The Distant Water Fisheries Act, which takes effect Jan. 15, 2017, comes amid growing pressure on Taiwan’s seafood industry to crack down on modern-day slavery and other abuses for the more than 20,000 migrants working on the island’s fleet of fishing vessels.
Frances Lee, a spokeswoman for Taiwan’s Ministry of Foreign Affairs, said new requirements for the foreign fishermen will include insurance, health care, wages, working hours and human rights.
Last year the European Union gave Taiwan a “yellow card” warning for failing to control illegal fishing on its commercial vessels, which sail around the world to catch some $2 billion a year worth of exported tuna and other seafood every year.
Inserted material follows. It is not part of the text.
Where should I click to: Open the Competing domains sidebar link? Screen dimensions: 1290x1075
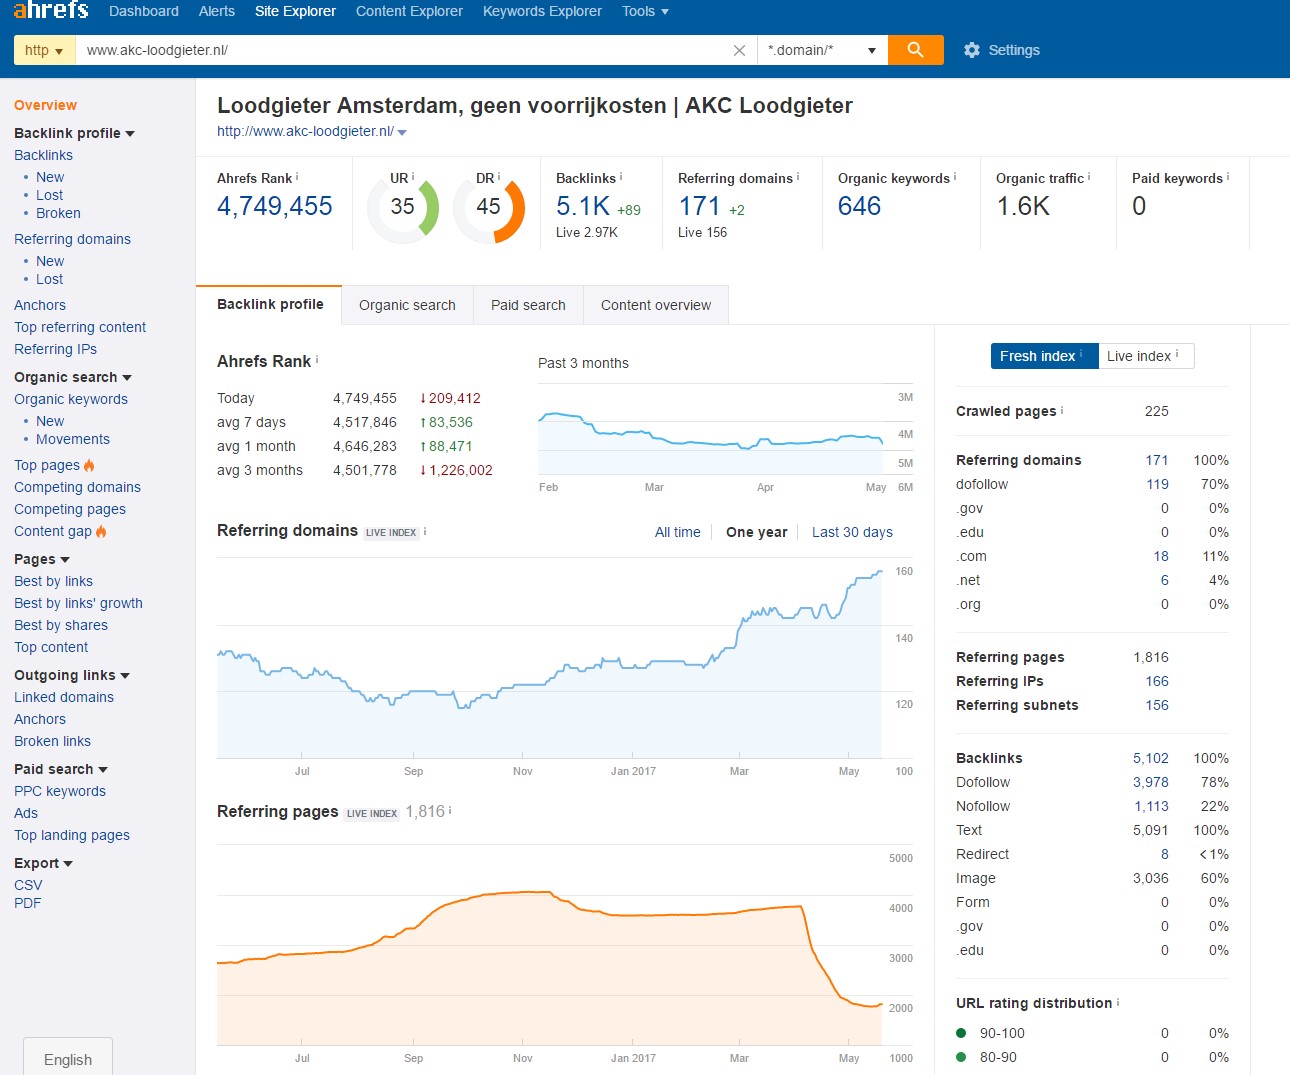click(x=77, y=487)
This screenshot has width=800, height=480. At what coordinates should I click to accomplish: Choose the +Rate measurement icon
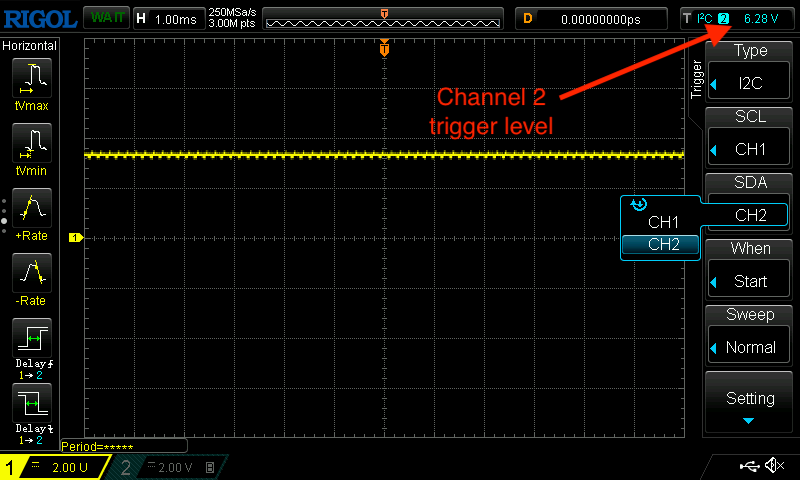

Without improvements, Taiwan’s $14 million worth of seafood exports to the EU could face sanctions.
The U.S. State Department’s 2016 Trafficking in Persons report says that while Taiwan has cracked down on forced labor and sex trafficking, fishing vessels need more attention. The report says fishermen mostly from Indonesia, Cambodia and Vietnam have been fraudulently recruited to work on Taiwan-flagged vessels where they can face abuses including violence, limited food supplies and withheld wages.
The issues extend well beyond Taiwan. Commercial fishing boat owners around the world, including the U.S., recruit foreign crews for the dangerous and exhausting work of hauling in the catch. The migrant fishermen are vulnerable to human trafficking and other exploitation because the work takes place so remotely, far from police or labor officials, and they can remain offshore for years as their catch is shuttled in to port.
Several nonprofit advocacy groups including Greenpeace and the International Labour Organization have repeatedly raised concerns about working conditions for foreign crew in Taiwan’s fishing fleet.
Allison Lee at the Yilan Fishermen’s Labor Union, which represents migrant workers in Taiwan, said men have been beaten, overworked and denied pay on board boats.